Tout a commencé en 2006, lorsque Rabah Aïssat, l’ancien président de l’Assemblée populaire de la wilaya de Tizi Ouzou, a eu l’idée de lancer le concours du village le plus beau et le plus propre de sa région.

La première édition voit alors la participation d’une poignée de villages, mais ils sont de plus en plus nombreux chaque année à tenter de décrocher le fameux titre. Rabah Aïssat sera assassiné par un groupe terroriste quelques mois à peine après avoir lancé le concours mais son idée lui survivra pour connaître une belle consécration et un véritable engouement.

Bien avant cette compétition qui a réussi à créer une dynamique de propreté dans les petites localités de la Kabylie, des villages avaient déjà commencé à prendre leur destin en main. C’est le cas de Zouvga, pittoresque village aux maisons de pierre, blotti au milieu des ormes et des frênes sur un flanc boisé du Djurdjura. Zouvga a appris à s’autogouverner par le biais de son comité de village.
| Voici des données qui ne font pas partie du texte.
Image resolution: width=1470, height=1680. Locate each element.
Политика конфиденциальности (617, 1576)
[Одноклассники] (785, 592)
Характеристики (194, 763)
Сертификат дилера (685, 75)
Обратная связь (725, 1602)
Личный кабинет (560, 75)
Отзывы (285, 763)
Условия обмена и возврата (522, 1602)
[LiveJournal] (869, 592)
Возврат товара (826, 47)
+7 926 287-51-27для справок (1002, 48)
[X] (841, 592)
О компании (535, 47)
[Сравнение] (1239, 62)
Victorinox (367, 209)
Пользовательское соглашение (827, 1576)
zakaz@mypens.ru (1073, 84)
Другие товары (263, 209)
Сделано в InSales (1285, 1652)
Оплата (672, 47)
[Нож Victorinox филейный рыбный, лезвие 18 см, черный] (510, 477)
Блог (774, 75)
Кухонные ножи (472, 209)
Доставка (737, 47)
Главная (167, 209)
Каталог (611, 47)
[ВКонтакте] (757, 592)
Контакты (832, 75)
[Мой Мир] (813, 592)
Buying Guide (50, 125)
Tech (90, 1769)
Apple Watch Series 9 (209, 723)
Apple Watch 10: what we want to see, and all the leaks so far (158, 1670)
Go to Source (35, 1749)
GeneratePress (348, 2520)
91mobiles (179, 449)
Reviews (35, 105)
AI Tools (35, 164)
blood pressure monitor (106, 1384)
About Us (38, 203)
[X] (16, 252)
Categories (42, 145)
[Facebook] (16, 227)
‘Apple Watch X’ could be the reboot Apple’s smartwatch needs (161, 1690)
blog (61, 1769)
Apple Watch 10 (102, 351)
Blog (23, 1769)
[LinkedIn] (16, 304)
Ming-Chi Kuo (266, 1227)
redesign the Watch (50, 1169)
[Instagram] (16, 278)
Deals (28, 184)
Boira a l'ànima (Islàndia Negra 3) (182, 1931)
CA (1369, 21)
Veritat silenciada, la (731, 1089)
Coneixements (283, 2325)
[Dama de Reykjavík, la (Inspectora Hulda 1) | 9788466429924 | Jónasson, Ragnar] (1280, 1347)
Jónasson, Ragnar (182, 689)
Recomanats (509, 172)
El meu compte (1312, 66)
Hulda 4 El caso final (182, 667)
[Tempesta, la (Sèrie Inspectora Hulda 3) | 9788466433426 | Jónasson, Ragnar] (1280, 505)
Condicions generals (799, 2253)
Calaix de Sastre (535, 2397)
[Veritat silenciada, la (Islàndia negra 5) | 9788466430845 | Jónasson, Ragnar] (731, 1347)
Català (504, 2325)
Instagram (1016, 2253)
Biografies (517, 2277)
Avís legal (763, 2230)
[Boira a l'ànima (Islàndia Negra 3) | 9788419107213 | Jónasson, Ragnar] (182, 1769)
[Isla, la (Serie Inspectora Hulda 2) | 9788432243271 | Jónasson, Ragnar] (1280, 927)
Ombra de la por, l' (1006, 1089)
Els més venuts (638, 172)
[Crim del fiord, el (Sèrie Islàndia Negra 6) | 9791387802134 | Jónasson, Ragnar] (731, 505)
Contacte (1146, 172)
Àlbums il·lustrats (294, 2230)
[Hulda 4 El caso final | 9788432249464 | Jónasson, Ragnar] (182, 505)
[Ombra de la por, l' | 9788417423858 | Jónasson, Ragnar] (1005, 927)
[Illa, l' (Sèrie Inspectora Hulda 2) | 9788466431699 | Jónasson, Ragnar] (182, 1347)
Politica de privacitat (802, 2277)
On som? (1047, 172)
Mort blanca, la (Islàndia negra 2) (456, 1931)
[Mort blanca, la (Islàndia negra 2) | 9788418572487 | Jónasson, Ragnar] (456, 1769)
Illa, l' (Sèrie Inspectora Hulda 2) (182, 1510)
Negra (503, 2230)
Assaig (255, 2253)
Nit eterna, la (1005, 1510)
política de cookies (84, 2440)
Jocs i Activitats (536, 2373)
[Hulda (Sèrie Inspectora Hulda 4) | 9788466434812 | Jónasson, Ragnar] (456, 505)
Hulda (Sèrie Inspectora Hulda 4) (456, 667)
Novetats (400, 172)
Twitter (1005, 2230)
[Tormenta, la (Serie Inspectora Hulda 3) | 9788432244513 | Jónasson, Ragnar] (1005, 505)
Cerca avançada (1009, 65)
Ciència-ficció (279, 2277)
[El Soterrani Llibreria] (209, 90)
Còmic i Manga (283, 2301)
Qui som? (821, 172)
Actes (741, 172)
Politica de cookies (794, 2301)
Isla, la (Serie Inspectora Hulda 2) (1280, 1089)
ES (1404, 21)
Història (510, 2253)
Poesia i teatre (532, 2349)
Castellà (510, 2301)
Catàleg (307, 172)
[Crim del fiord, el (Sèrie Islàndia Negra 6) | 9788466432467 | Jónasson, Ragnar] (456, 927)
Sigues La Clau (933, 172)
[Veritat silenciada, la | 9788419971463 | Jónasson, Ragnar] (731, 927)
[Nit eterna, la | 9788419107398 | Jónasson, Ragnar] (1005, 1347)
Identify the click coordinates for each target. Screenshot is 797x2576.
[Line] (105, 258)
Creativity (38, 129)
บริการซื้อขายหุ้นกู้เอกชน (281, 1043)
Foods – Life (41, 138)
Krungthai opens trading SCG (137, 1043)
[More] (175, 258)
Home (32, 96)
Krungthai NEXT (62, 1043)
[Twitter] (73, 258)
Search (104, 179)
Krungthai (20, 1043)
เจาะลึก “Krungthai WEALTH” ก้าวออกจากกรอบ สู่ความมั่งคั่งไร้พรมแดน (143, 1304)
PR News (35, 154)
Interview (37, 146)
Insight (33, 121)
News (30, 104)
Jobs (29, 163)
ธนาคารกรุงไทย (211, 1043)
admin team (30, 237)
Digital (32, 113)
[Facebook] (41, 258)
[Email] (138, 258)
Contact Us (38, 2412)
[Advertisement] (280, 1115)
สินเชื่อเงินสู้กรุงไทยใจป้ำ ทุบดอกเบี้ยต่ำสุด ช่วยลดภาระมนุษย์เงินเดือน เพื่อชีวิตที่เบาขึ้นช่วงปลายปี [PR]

C’est un petit groupe de citoyens élus par leurs pairs qui a pour charge de collecter les cotisations des habitants et d’organiser les travaux et tâches communautaires.

Aguemoune Nath Amar, un petit village accroché à plus de 1800 mètres d’altitude.

Aguemoune Nath Amar, un petit village accroché à plus de 1800 mètres d’altitude. © Arezki Saïd

Boisé et fleuri, le village est aussi propre qu’un canton suisse

En quelques années, les réalisations du village sont impressionnantes : crèche pour les plus petits, musée, kiosque multi-services, fontaines, aire de jeux, toilettes publiques, infirmerie, bibliothèque, salle de lecture, l’eau potable pour tous à partir du captage des sources en montagne et une imposante maison de jeunes abritant une salle de conférence, une salle d’informatique, une salle de soins et divers bureaux. Boisé et fleuri, le village est aussi propre qu’un canton suisse. Zouvga a été l’un des premiers à recevoir la fameuse distinction.

Une œuvre d’art grandeur nature

La caisse du comité est alimentée essentiellement par les cotisations des familles du village. L’argent collecté est géré par le trésorier du comité sous l’égide d’un commissaire aux comptes. Chaque foyer cotise à hauteur de 150 dinars par mois. L’argent vient également des dons de la diaspora établie en France ainsi que de la location de la salle de fêtes, du kiosque multi-services, du bois et des oliviers du village.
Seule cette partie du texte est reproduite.